The evidence of an economic pinch has been illustrated in the year-end economic data summaries in the FINBIN database from the Center for Farm Financial Management at the University of Minnesota. I prefer this database and other state and private farm record summaries over national statistics as these farms and producers are generally in the top two-thirds of performers and the records are much more accurate as they make accrual adjustments.
Declines across performance gradients
The summary data, which represents over 3,000 farms in over 20 states with various enterprises, has been segmented into three groups based on net farm income: the top 20 percent, the median, and the bottom 20 percent. A sharp decline of median net farm income was observed in all three groups.
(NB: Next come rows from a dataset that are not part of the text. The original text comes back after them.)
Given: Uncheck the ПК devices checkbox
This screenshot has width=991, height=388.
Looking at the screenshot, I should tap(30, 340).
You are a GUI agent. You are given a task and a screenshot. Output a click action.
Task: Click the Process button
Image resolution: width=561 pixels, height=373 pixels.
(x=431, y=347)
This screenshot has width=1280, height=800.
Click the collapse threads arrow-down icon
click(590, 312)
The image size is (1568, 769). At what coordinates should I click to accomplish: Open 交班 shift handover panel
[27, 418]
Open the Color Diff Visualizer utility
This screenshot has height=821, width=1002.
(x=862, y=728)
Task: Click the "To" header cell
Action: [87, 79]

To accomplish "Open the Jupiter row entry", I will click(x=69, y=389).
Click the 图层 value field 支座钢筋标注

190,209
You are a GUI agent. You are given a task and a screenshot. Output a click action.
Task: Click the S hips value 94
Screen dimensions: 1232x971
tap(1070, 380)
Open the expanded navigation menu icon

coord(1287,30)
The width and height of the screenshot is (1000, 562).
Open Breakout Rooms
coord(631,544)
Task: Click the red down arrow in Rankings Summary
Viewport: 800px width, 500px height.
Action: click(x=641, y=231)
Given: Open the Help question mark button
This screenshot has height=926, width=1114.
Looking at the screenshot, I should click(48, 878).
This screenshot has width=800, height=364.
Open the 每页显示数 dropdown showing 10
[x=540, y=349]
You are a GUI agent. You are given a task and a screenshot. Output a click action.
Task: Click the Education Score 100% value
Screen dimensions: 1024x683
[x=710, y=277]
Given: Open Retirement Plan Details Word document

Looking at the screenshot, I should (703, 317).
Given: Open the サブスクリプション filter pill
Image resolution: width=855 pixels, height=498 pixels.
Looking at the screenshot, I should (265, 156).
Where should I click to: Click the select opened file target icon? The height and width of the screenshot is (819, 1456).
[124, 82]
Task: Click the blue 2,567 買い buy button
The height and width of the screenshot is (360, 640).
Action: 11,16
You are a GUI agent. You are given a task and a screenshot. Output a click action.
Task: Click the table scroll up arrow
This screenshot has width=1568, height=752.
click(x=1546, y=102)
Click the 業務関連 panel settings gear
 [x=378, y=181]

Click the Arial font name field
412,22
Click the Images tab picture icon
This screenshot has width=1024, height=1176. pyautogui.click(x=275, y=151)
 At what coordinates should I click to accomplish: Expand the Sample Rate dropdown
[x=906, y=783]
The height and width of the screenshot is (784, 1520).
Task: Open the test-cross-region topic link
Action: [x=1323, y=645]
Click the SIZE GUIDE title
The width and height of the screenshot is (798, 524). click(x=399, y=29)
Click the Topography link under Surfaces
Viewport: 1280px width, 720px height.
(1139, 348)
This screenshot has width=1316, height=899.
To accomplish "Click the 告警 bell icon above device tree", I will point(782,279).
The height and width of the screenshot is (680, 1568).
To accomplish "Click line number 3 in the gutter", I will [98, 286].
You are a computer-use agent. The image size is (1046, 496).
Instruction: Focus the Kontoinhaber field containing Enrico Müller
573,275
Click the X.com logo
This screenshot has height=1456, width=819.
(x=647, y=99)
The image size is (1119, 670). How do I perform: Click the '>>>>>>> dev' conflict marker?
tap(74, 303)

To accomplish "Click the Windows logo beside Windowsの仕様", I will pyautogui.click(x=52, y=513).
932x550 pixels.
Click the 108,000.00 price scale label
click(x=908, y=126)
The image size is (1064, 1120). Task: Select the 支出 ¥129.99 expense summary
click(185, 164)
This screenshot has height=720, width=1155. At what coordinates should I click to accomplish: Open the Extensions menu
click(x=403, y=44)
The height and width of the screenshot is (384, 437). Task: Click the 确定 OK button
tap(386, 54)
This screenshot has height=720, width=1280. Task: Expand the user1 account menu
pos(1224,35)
For the top 20 percent of farms, the decline in net farm income was from over $700,000 to approximately $300,000. This sharp decline is similar to the reduction in net farm income observed in the years following the commodity super cycle of 2007 to 2012. It will be interesting to observe whether the net income will level off like it did for the six years after the sharp declines experienced post super cycle.
Changes may be ahead
The economic difference now will be the stubborn, inflated costs and higher interest rates not observed in the previous period. It will be interesting to see how the top 20 percent of profitable producers adjust pricing, risk management, cost, and interest rate strategies. Difficult decisions may be ahead for 2025 and beyond when it comes to rent and lease agreements, capital expenditures, and strategies for crop and livestock expenses. Usually, the top 20 percent of profitable producers are the first to adapt to changes.
Examining the median and bottom 20 percent of profitable producers reveals the margin squeeze. Median net farm income was approximately $45,000. For the bottom 20 percent of profitable producers, net farm income was negative $93,000.
These results would suggest that capital expenditures may be very limited. In the case of the bottom 20 percent of producers, the refinancing of losses often accumulated on operating lines of credit to longer-term payback and terms may be a loan request much more prevalent in the months to come.
In the previous period of squeezed margins post commodity super cycle, these refinancing requests were often accepted as a result of increasing land values due to low interest rates. This economic period may not provide this luxury, resulting in some possible tough decisions in the farming sector both for the borrower and lender. Now that the economic pinch is here, can these businesses stand a prolonged economic punch?